- Task to carry out -
Among the entries below, find the lines that contain the string "agent". State only how many there are.

- Supplied data -
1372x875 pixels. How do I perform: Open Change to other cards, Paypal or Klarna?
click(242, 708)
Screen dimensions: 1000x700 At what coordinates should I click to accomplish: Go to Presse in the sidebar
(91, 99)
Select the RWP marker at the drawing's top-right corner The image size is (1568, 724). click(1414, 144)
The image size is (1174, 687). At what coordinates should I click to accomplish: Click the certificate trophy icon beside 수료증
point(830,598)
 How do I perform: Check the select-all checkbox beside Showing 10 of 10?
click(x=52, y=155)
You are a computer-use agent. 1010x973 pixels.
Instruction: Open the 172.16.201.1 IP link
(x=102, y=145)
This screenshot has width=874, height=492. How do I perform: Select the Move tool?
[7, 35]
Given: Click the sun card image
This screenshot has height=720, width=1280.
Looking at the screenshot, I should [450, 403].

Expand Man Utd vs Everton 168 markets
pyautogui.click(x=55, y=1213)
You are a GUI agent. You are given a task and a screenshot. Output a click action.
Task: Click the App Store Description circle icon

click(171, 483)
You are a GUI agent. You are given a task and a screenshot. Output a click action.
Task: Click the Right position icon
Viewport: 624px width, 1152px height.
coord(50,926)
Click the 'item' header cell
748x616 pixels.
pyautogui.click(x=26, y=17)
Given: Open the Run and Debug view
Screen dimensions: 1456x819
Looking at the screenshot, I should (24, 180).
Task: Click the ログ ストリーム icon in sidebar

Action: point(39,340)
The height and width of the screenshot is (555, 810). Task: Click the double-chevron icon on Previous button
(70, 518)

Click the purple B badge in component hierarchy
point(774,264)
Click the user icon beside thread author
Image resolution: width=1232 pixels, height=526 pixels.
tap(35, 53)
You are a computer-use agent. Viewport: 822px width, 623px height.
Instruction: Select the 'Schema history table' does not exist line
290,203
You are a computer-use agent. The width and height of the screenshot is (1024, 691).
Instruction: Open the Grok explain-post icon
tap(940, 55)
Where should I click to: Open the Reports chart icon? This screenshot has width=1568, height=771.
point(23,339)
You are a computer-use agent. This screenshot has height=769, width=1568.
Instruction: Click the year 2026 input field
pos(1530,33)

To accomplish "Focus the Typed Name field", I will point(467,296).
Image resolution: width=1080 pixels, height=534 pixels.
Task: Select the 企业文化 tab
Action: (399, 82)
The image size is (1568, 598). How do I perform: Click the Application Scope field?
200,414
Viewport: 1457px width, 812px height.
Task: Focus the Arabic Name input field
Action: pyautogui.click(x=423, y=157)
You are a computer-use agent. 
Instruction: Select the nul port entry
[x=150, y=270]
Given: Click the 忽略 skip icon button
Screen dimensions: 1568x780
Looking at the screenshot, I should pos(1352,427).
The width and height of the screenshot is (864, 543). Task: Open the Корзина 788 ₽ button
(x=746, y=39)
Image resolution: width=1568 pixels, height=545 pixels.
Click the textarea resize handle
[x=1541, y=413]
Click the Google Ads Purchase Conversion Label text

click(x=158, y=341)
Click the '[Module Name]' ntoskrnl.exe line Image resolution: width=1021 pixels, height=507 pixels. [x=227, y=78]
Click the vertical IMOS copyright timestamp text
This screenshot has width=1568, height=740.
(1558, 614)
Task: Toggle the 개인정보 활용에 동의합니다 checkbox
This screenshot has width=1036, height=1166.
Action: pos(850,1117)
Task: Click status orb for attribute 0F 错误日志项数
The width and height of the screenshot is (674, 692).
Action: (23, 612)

- Output -
7